He also believes that “all of the strategy and planning in the world mean nothing” if those plans are not actually put into practice in an organization’s culture. He’s quick to cite this quote by Theo Epstein, the Chicago Cubs general manager who assembled the team that ended a 108-year drought and won the 2016 World Series: “Culture eats strategy for breakfast.”

And although Gramm’s corporate days are behind him, he still has the ability to look at the big picture within Dunkin’ Brands. During his twenty-year career with Dunkin’, he saw the brand go from a simple coffee and donuts quick service model to something far more complex. “The last five years have been about the proliferation of products and menus and changing marketing positioning and multiple windows. What was once a simple business has become difficult to execute with excellence,” he observes.

At a recent road show for Dunkin’ franchisees, Gramm says his thoughts were validated when the brand revealed the results of an imaging research study it commissioned from an outside consulting firm.

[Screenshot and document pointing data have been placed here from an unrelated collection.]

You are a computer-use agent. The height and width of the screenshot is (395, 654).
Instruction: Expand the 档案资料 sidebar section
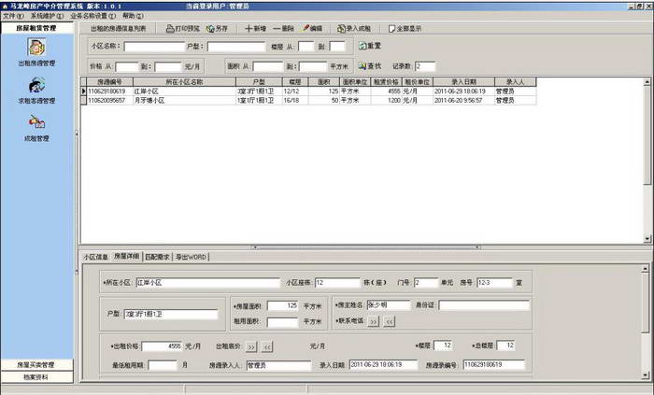pos(37,377)
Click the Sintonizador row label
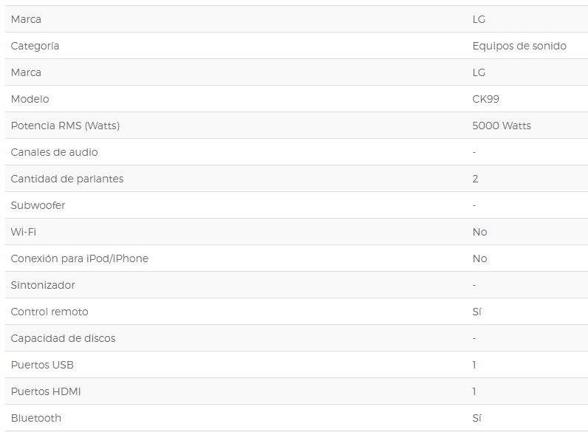The width and height of the screenshot is (588, 432). pos(43,285)
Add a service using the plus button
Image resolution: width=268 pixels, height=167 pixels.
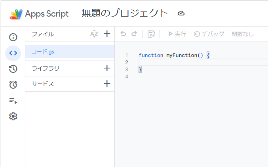click(x=106, y=84)
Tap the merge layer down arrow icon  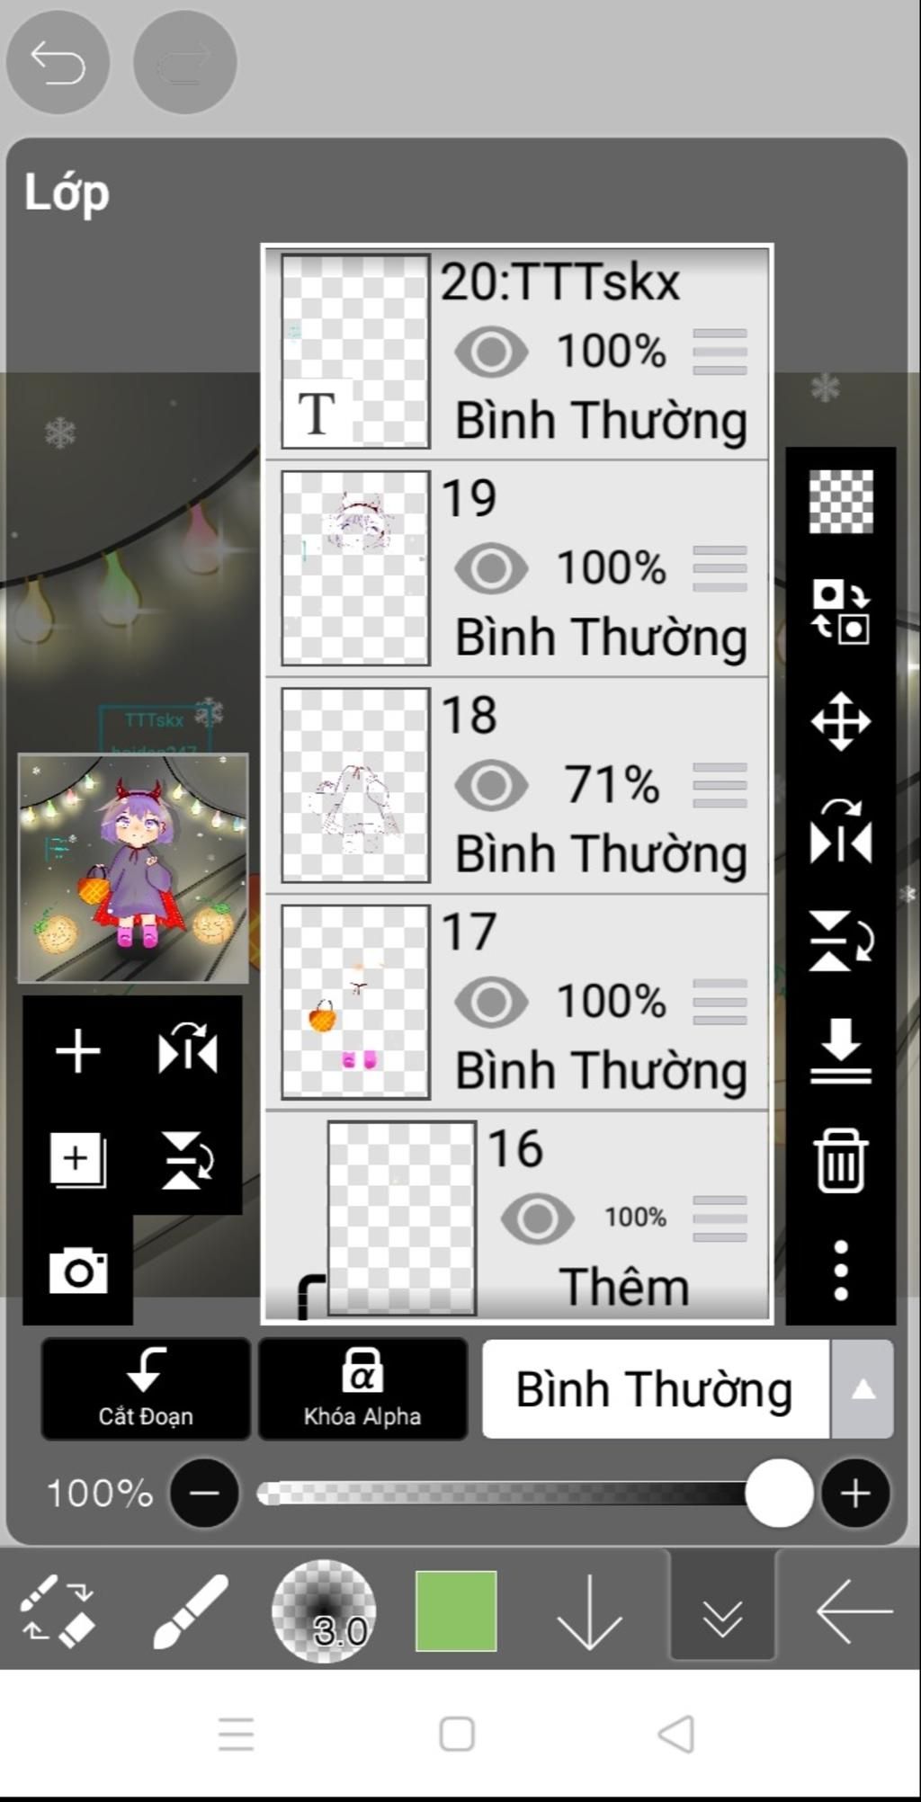(841, 1050)
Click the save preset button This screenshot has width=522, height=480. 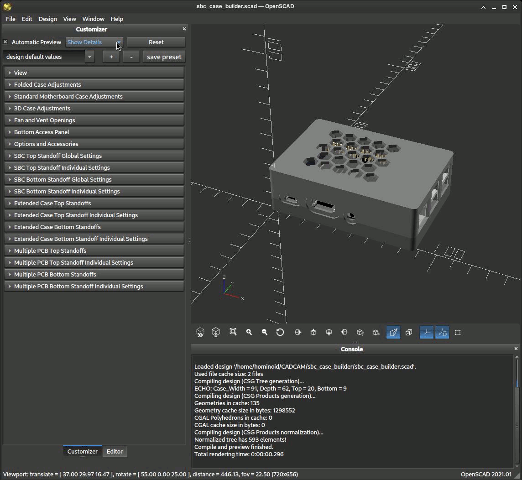pyautogui.click(x=164, y=57)
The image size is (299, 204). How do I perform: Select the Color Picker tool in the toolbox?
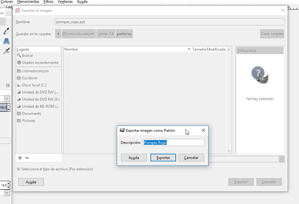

The study identified a discrepancy between how customers see Dunkin’ and how “we as brand leaders and franchisees see ourselves.” According to the research, customers see Dunkin’ as a food brand, whereas brand leaders and franchisees aspire to be a beverage company.

Despite the disconnect, Gramm says that he’s as bullish today as he has ever been. He believes Dunkin’ is taking the research findings to heart and addressing the issue. He is also grateful to have been a part of the Dunkin’ Donuts business – on both ends – for over two decades.

“I consider myself very fortunate in the sense that I’ve been a part of probably the most active period from the standpoint of innovation and change with the Dunkin’ Donuts 60-plus year history,” says Gramm. “Dunkin’ met all of my expectations, and as a constant reminder, I named our seven-year old rescue beagle Dunkin’.”

Harnessing his dry, Midwestern humor, Gramm jokes, “No trade mark infringement intended.”